====== Task input ======

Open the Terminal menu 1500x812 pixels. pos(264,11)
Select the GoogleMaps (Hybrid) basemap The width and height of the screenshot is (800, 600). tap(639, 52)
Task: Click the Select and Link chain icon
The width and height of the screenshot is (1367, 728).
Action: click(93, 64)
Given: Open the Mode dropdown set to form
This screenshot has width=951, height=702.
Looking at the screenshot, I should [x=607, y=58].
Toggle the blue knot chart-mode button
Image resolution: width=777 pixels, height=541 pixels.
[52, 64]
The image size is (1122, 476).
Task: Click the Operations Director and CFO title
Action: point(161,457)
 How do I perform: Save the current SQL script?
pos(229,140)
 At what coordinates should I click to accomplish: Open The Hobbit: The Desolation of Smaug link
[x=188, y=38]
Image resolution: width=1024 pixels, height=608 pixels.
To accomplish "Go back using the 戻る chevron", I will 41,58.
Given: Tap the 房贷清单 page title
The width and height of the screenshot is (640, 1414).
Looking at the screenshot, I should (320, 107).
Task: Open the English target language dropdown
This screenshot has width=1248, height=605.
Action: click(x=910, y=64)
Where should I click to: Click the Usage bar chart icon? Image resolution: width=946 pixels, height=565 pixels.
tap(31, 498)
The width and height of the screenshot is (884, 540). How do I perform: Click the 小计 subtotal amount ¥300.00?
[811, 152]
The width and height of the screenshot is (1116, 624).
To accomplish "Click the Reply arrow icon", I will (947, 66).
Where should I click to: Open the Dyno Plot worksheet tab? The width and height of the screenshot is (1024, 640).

======

Exercise requirements
Write the "The width and height of the screenshot is (640, 1414)." line and all later lines exactly. Stop at the end of the data.

Answer to this task
The width and height of the screenshot is (640, 1414).
Looking at the screenshot, I should (320, 107).
Task: Open the English target language dropdown
This screenshot has width=1248, height=605.
Action: click(x=910, y=64)
Where should I click to: Click the Usage bar chart icon? Image resolution: width=946 pixels, height=565 pixels.
tap(31, 498)
The width and height of the screenshot is (884, 540). How do I perform: Click the 小计 subtotal amount ¥300.00?
[811, 152]
The width and height of the screenshot is (1116, 624).
To accomplish "Click the Reply arrow icon", I will (947, 66).
Where should I click to: Open the Dyno Plot worksheet tab? The width and height of the screenshot is (1024, 640).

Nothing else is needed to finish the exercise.